Revisiting the display of the Clarke grid
The Clarke error grid was defined in 1987. Initially developed to evaluate the accuracy of the BG meters in use at that time compared to reference values, it has become one of the "gold standards" (with MARD) used to evaluate the performance of glucose measurement methods. Because it was initially defined from a clinical point of view, it may seem a bit arbitrary today: in the neighborhood of a reference value of 240 mg/dl and a measured value of 180 mg/dl, zone A, B and D are extremely close. In my opinion, the attribution of a zone to any value pair in that area should be taken with a grain of salt.

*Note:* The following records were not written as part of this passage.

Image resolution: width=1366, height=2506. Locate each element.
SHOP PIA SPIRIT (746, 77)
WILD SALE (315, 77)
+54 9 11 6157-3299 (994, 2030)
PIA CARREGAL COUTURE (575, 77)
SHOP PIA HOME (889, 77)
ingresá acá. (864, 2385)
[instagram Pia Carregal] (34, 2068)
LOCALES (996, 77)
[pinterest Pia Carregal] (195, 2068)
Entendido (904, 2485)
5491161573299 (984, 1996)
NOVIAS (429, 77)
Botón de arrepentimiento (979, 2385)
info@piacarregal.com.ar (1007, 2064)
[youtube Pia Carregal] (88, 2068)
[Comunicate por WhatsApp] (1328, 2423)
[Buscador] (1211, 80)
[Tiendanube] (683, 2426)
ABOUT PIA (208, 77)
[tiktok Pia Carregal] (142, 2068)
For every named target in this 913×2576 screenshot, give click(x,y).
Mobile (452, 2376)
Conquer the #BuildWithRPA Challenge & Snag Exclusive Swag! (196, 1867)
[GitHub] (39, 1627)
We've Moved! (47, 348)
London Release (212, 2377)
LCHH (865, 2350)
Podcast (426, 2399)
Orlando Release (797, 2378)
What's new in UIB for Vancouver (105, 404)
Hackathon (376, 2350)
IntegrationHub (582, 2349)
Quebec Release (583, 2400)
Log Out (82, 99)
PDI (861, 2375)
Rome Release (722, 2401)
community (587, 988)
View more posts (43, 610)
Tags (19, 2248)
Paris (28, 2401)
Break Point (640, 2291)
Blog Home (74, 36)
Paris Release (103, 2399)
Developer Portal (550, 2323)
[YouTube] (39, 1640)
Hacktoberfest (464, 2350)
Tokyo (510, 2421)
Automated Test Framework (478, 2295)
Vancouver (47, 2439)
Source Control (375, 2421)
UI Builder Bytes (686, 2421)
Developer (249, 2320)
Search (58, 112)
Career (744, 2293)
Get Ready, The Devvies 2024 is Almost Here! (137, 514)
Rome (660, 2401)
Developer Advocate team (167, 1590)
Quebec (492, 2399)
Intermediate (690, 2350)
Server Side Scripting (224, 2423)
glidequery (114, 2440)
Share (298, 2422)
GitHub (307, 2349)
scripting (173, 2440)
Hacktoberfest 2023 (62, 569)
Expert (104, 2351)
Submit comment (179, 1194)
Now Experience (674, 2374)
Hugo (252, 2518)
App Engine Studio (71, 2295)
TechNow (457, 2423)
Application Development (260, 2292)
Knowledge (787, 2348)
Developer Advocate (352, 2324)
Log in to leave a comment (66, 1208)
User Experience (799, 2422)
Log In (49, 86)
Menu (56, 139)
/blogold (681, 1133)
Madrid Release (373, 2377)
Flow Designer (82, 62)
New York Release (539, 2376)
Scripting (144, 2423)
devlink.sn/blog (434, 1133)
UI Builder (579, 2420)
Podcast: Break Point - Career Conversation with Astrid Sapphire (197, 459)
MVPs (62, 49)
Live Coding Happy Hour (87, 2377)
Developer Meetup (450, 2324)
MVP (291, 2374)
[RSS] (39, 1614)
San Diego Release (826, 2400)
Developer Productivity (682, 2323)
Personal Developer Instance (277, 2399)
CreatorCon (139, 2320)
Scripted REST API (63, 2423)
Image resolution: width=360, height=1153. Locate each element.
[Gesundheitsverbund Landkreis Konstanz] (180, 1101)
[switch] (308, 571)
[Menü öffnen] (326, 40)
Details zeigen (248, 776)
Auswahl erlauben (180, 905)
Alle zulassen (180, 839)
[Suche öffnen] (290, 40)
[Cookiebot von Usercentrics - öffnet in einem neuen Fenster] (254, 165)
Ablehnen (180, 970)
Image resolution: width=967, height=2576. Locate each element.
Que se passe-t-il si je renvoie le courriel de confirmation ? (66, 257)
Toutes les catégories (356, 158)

It's full of stars (or numbers)!For the next 20 years, from 1987 to 2007, diabetics were doing a few checks every day and only rarely had reference values at their disposal - maybe a few laboratory checks now and then. Researchers in clinical studies had more but for shorter periods of time. A quick black and white Clarke grid was all that was needed for a visual analysis of their test. With the arrival of CGMs, we are now literally drowning in data. And too much data usually means visualization trouble. Take a look at a conventional black and white Clarke error grid when it is used to compare CGM data vs meter calibration points. Somewhat useful, but a bit crowded. We can see that the CGM performs relatively well compared to the blood glucose meter, and that's it.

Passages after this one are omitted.